任务说明:
A) 按照文章的说法,模型的 Training 和 Validation accuracy 都较低说明了什么?
B) 把文章中从“右上:Overfit (high variance)”开始、一直到“random_state=1,solver = 'lbfgs'))”为止的部分重写一遍,并将其中的“特征选取”改为“特征选择”。

文章:
>>>

左上:Underfit(high bias)
模型的Training and Validation accuracy 都较低,说明模型欠拟合。此时需要增加模型的参数以增加模型的复杂度。例如:收集或者构造更多的特征,或者减小正则化的程度(C or λ)。
右上:Overfit (high variance)
模型的Training and Validation accuracy 之间有着一个较大的gap,说明过拟合。(training的预测能力很好,但是相对地validation的预测能力很差,中间有着巨大的差距,且此差距随着样本数的增加而减小)。此时需要减小模型的复杂度或者是收集更多的数据集。例如:增加正则化的程度,SBS特征选取,PCA 或者 LDA 特征提取。
用自己的数据集画一个实际的图:
import matplotlib.pyplot as plt
from sklearn.model_selection import learning_curve
pipe_lr = make_pipeline(StandardScaler(),
LogisticRegression(penalty='l2', random_state=1,solver = 'lbfgs'))
#train_sizes返回的是实际的分组数量,注意与参数中的区分开
train_sizes, train_scores, test_scores =\
learning_curve(estimator=pipe_lr,
X=X_train,
y=y_train,
train_sizes=np.linspace(0.1, 1.0, 10),
cv=10,
n_jobs=1)

<<<

记录摘录:
>>>

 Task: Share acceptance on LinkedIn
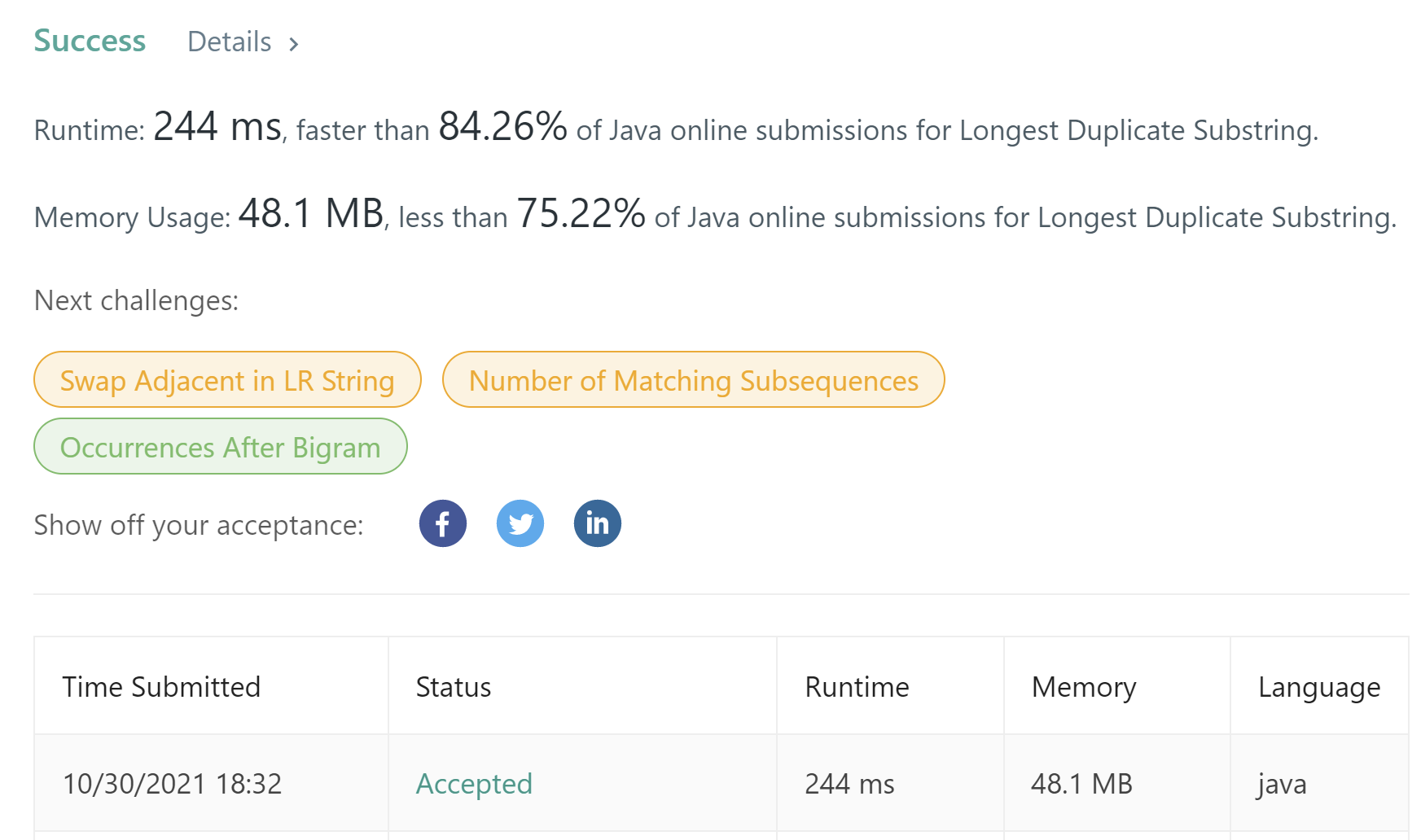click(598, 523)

<<<
>>>

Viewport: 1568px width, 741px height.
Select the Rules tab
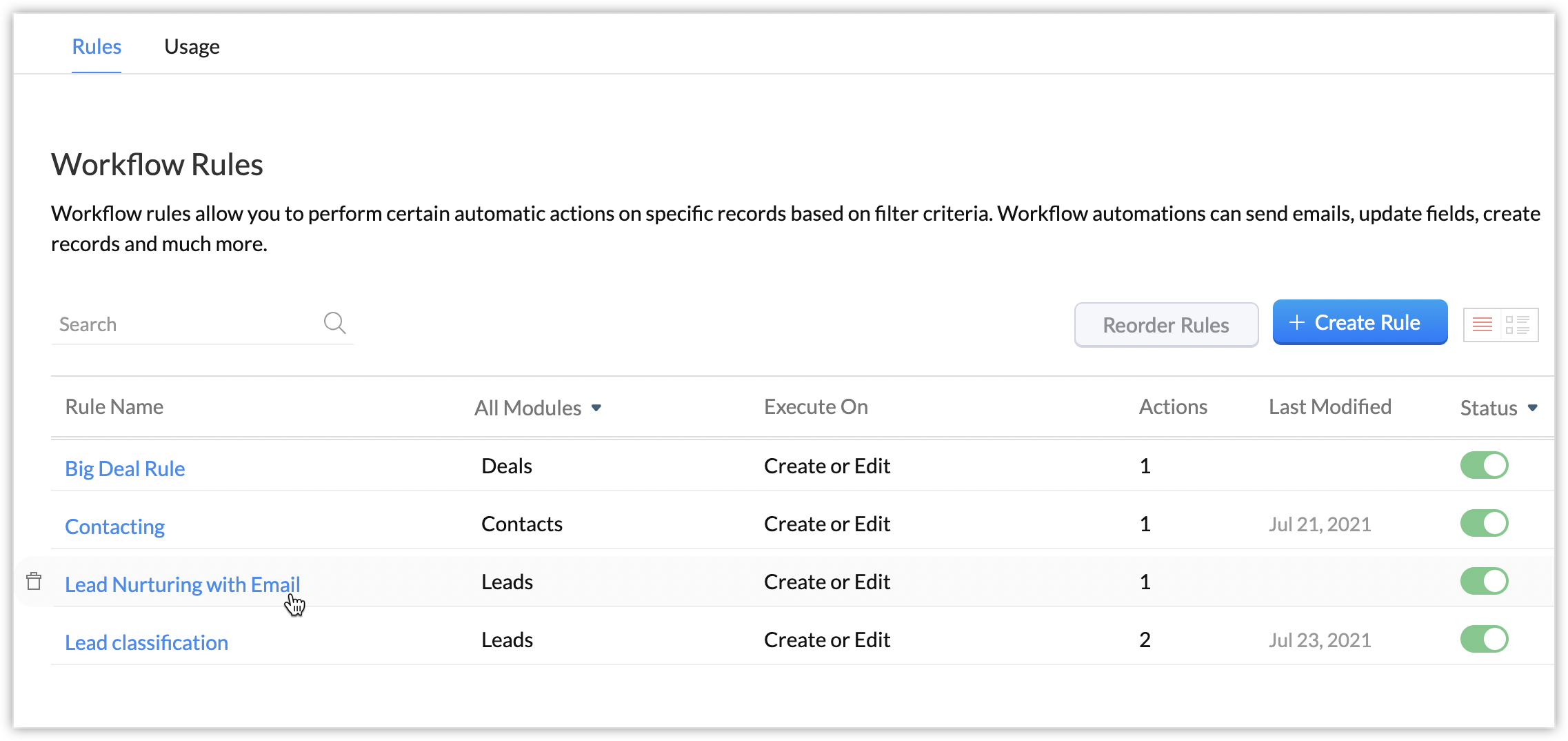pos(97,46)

<<<
>>>

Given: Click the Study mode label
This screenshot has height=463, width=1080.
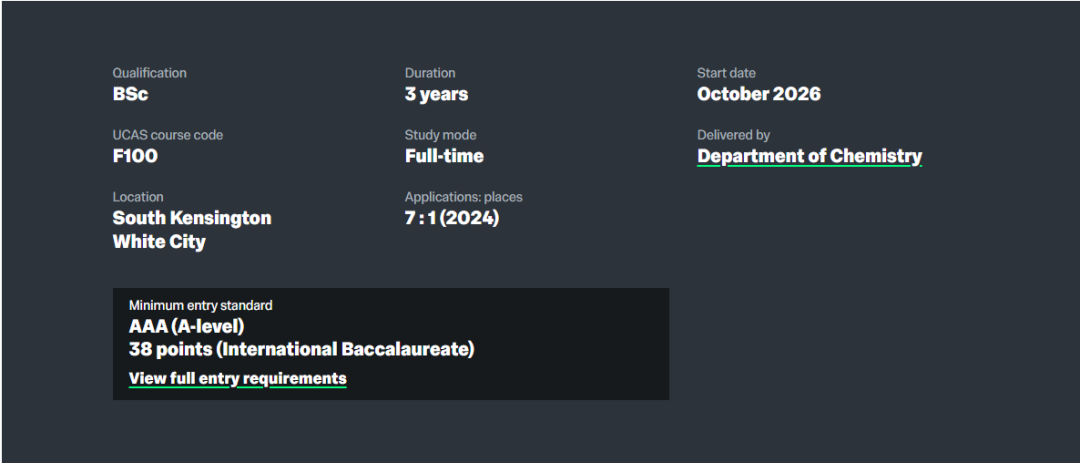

<<<

输出结果:
A) 说明模型欠拟合。

B)
右上:Overfit (high variance)
模型的Training and Validation accuracy 之间有着一个较大的gap,说明过拟合。(training的预测能力很好,但是相对地validation的预测能力很差,中间有着巨大的差距,且此差距随着样本数的增加而减小)。此时需要减小模型的复杂度或者是收集更多的数据集。例如:增加正则化的程度,SBS特征选择,PCA 或者 LDA 特征提取。
用自己的数据集画一个实际的图:
import matplotlib.pyplot as plt
from sklearn.model_selection import learning_curve
pipe_lr = make_pipeline(StandardScaler(),
LogisticRegression(penalty='l2', random_state=1,solver = 'lbfgs'))